▸ **EXTRACT**:
[Tweeters] Cassin's Vireo vs. Purple Finch songs, Cassin's Vireo arrival

Robert O'Brien baro at pdx.edu
Tue Apr 19 21:07:08 PDT 2022

My $0.02 worth.
I agree completely with Scott's comments re: Swainson's Thrush, and many,
many kindred comments of others in WA and here in OR, especially this time
of year.. But, perhaps there is a little more.....
I've lived at this very rural location here, 20mi SE of Portland, for
almost 50 years. I am outside, now that I'm retired, virtually every day,
year round. Swainson's Thrushes nest here and pass through in small
numbers, but are very reclusive at all times. I'm quite familiar with
their song and their calls' 'whit, whit'. Now one would expect to hear
their calls before their songs, all things being equal, in migration.
On two separate days within the last week I've heard the whit, whit call.
(not the whinnying call). Twice But only a single, short episode in each
incidencence. Now, if Song Sparrows (or any other resident bird) were
uttering this call I would hear it more often. Song sparrows are the most
common, small, ground bird. here year round. and I know their ways very
well.. I have no personal doubt that these whit whitters were very early,
very reclusive (as usual) Swainson's Thrushes. Now these are single person
sound records and I would never bother to 'report' them except in this
particular situation..
*Whit whit* to all in the Pacific NW,or Cascadia, or wherever.

▸ **SOURCE MATERIAL**:
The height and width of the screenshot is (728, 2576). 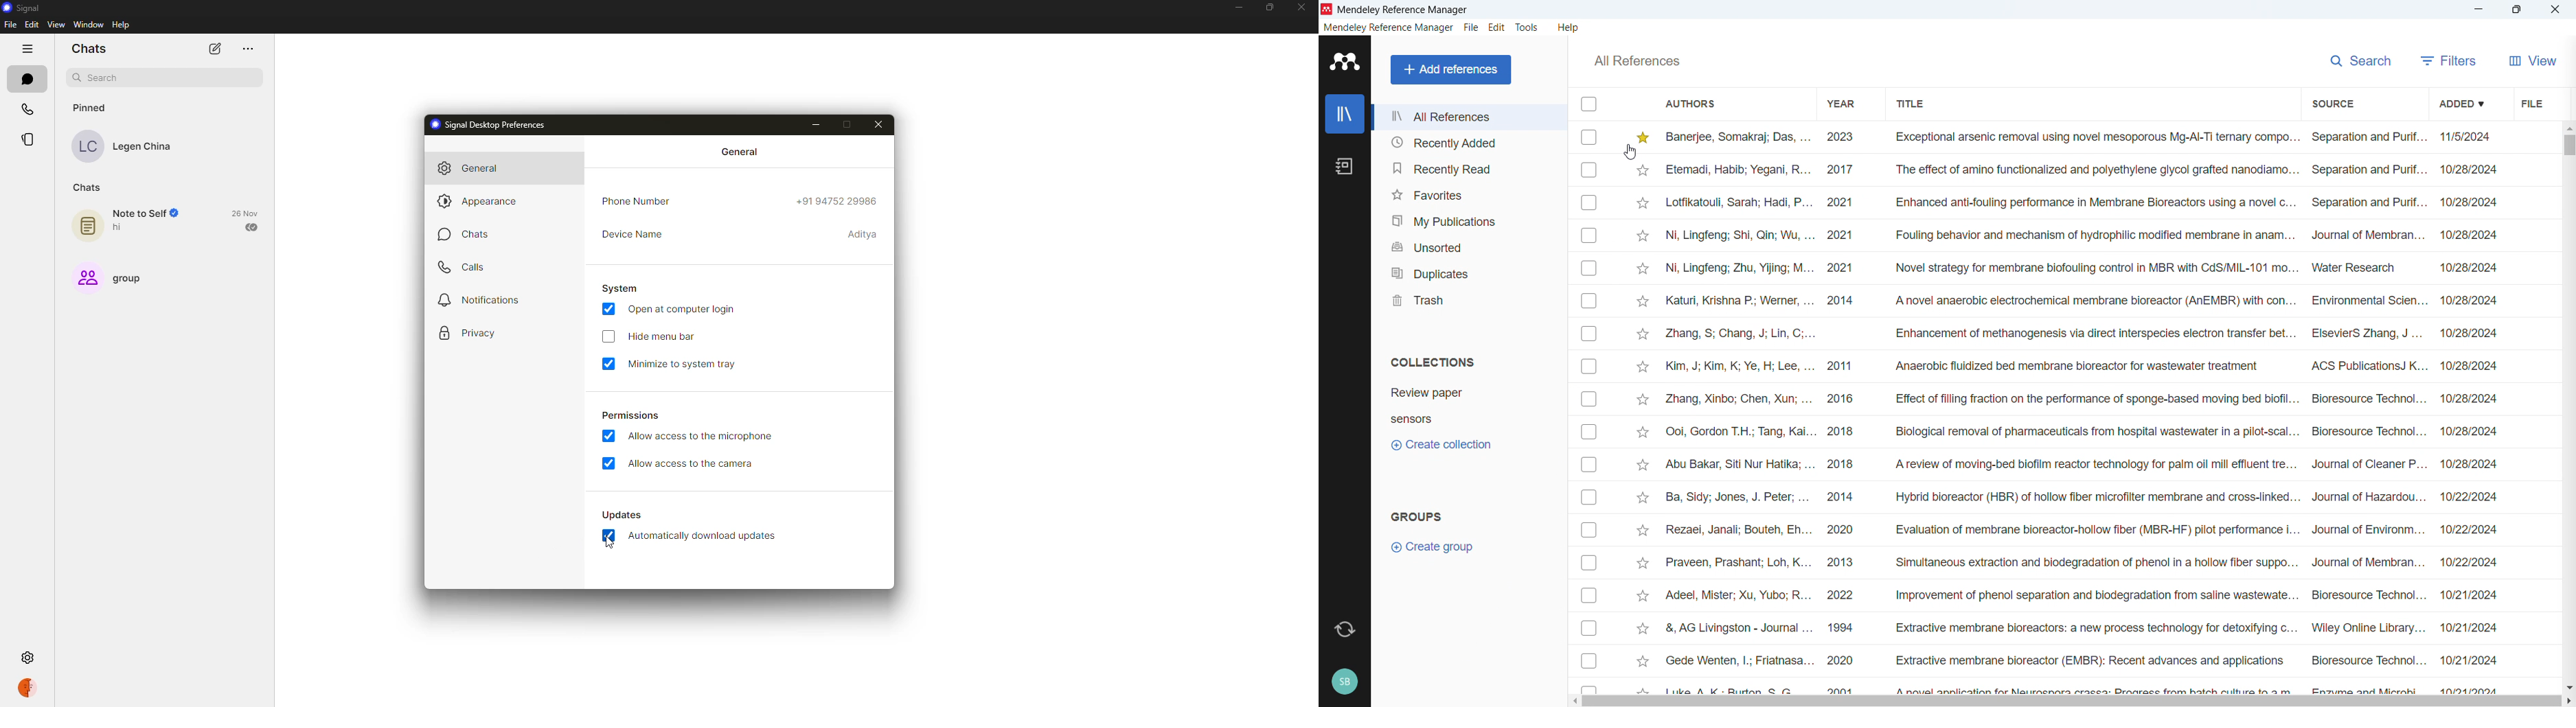 I want to click on more, so click(x=247, y=49).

▸ **TASKS**:
A: Using the Tweeters post, decide whether each statement agrees with it, answering yes or no and quoting the deciding words exactly: (i) The writer has lived at the rural location for almost 50 years. (ii) The whit, whit call was heard on three separate days. (iii) Song Sparrows are present at the location only in summer.
B: Return the part of the Tweeters post word for word, starting at the words "(not the whinnying" and stopping after "particular situation..".

▸ **ANSWERS IN ORDER**:
A:
(i) Yes: "I've lived at this very rural location here, 20mi SE of Portland, for almost 50 years."
(ii) No: "On two separate days within the last week I've heard the whit, whit call."
(iii) No: "Song sparrows are the most common, small, ground bird. here year round."

B:
(not the whinnying call). Twice But only a single, short episode in each
incidencence. Now, if Song Sparrows (or any other resident bird) were
uttering this call I would hear it more often. Song sparrows are the most
common, small, ground bird. here year round. and I know their ways very
well.. I have no personal doubt that these whit whitters were very early,
very reclusive (as usual) Swainson's Thrushes. Now these are single person
sound records and I would never bother to 'report' them except in this
particular situation..